Partículas secas misturam-se ao ar relativamente úmido e atuam como 'filtro' para a luz solar

Luis Fernando Wiltemburg - Grupo Folha
Luis Fernando Wiltemburg - Grupo Folha

O céu cheio de partículas sobre a região Norte do Paraná chamou a atenção dos londrinenses nesta segunda-feira (19), que amanheceu com uma cor "sépia". De acordo com a agrometeorologista do Iapar (Instituto Ambiental do Paraná) Heverly Moraes, a fumaça de queimadas e do incêndio no Parque de Ilha Grande, que já dura dez dias, prejudicam a qualidade do ar.


A UR (umidade relativa) do ar na região de Londrina está alta, segundo a agrometeorologista, devido à massa de ar frio que passou "de raspão" pela cidade, o que melhoraria a qualidade do que respiramos, mas não trouxe chuva.




Por outro lado, segundo Heverly, as partículas secas suspensas no ar, invisíveis a olho nu, deram o aspecto amarelado ao dia.
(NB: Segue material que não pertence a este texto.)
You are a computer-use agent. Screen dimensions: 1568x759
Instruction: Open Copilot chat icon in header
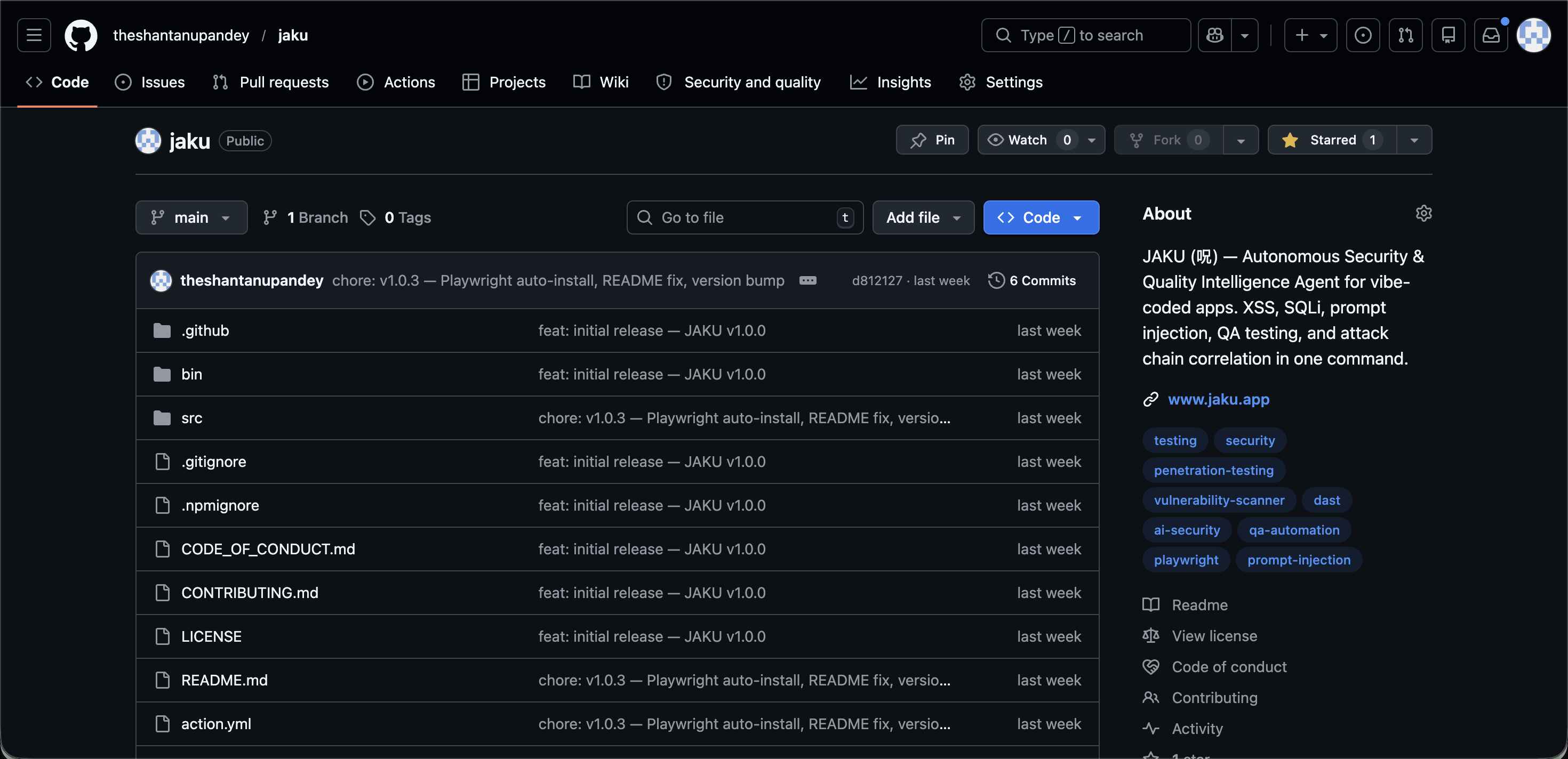click(1215, 35)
Os efeitos das partículas de fumaça e poeira são piorado pela umidade do ar, que chega a 95% nesta segunda. "O ar está sujo e essa umidade 'agarra' a poeira, prejudica mais a qualidade do que respiramos", diz.
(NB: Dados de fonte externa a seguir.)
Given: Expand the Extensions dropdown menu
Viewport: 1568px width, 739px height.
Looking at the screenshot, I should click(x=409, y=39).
Coordenador do Gedal (Grupo de Estudo e Divulgação da Astronomia em Londrina), Miguel Moreno concorda que esse aspecto diferente do céu se deve, principalmente, a estas partículas suspensas devido à falta de chuvas. "Quem trafega por estradas rurais, mesmo em baixa velocidade, vê subindo uma nuvem de poeira atrás do carro", diz. Combinado com queimadas, desde as pequenas em áreas urbanas até os grandes incêndios florestais, tornam o ar carregado destas partículas. "E elas acabam servindo como um 'filtro', permitindo que só passe um pouco da luz do sol.


Moreno diz que a chuva atuaria tanto retirando da atmosfera essa poeira que está fazendo este fenômeno, quanto vai fixar no chão a poeira que sobe. "E não precisa ser uma cuva torrencial. Mas esse fenômeno pode ocorrer amanhã [terça-feira, 20] também, se não tivermos incidência de precipitação até lá", afirma.